Bill to Restrict AI Companies Unauthorized Use of Copyrighted Works for Training

27 OutOfHere 11 7/22/2025, 2:42:43 AM deadline.com ↗

Comments (11)

CaptainFever · 5h ago
This is an expansion of copyright law, which, just as a reminder, is already pretty insane with its 100 year durations and all.
Frieren · 6h ago
> and liable legally—when they breach consumer privacy, collecting, monetizing or sharing personal information without express consent

This part is even more important. Personal data is being used to train models. All is very dystopian with a cyber punk flavor.

pyman · 6h ago
We failed to stop Microsoft and Facebook from using our private data and WhatsApp messages to train their algorithms. Now we need to learn from the mess they created and stop Microsoft and OpenAI from using our conversations with AI to train their models, build LLM versions of ourselves, and sell them to banks, recruiters, or anyone willing to pay good money to get inside our minds.
OutOfHere · 50m ago
This is the AI killer bill that would give a hard victory to China.
nunez · 2h ago
Finally glad to see big name politicians rally around this. That this is a bipartisan effort was extremely surprising to see.
nullc · 2h ago
This would basically grant facebook and google a monopoly on AI -- as they'll put training on your material as part of their TOS and then be the only players with enough market power to get adequate amounts of training material.
OutOfHere · 49m ago
It would grant China an even bigger victory since China's models do not have to abide by any US copyrights.
pyman · 6h ago
Imagine if we stole all the documents stored on Google's private servers and all their proprietary code, research, and everything they've built, and used it to create a new company called Poogle that competes directly with them.

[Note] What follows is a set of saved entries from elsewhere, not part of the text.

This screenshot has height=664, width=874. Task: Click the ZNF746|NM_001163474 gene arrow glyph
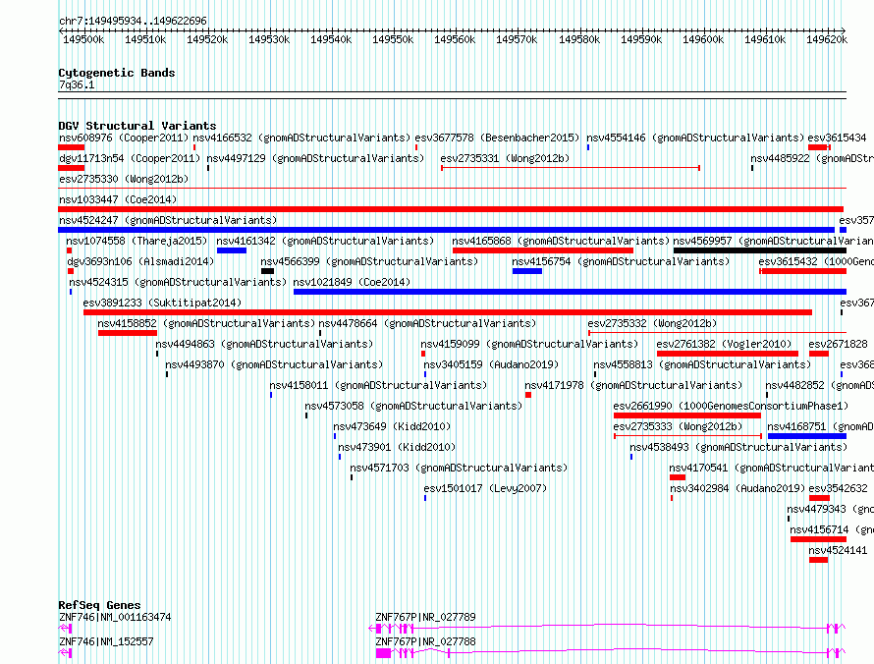[65, 629]
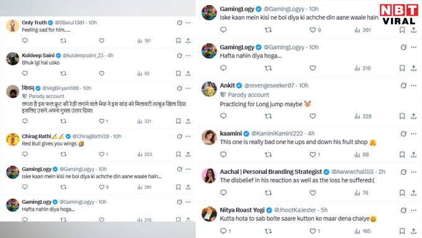This screenshot has width=422, height=238.
Task: Click the NBT Viral logo
Action: click(399, 14)
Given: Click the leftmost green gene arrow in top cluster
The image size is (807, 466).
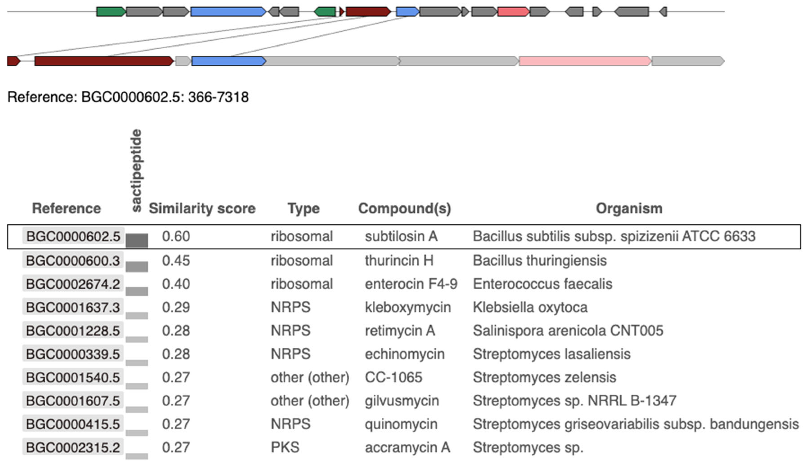Looking at the screenshot, I should coord(111,12).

And just like that, after 24hs of stealing all their IP, we launch:

- Poogle Maps

- Poogle Search

- Poogle Docs

- Poogle AI

- Poogle Phone

- Poogle Browser

And here's the funny part: we claim the theft of their data is "fair use" because we changed the name of the company, and rewrote their code in another language.

Doesn't sound right, does it? So why are Microsoft (OpenAI, Anthropic) and Google financing the biggest act of IP theft in the history of the internet and telling people and businesses that stealing their private data and content to build competing products is somehow "fair use"?

Just like accountants log every single transaction, companies should log every book, article, photo, or video used to train their models, and compensate the copyright holders every time that content is used to generate something new.

The whole "our machines are black boxes, they’re so intelligent we don't even know what they're doing" excuse doesn't cut it anymore.

Stop with the nonsense. It's software, not voodoo.

pyman · 5h ago
Also, did OpenAI made its API publicly available to generate revenue, or share responsibility and distribute the ethical risk with developers, startups, and enterprise customers, hoping that widespread use would eventually influence legal systems over time?

Let's be honest, the US government and defence sector has massive budgets for AI, and OpenAI could have taken that route, just like SpaceX did. Especially after claiming they're in a tech war with China. But they didn't, which feels contradictory and raises some red flags.

edgineer · 2h ago
Poor analogy Also, AI companies do hobble their models so they can't e.g. draw Mickey Mouse
pyman · 1h ago
So are you saying the theft is selective and intentional and they don't target Disney because they have a global army of top lawyers? You've just reinforced my point.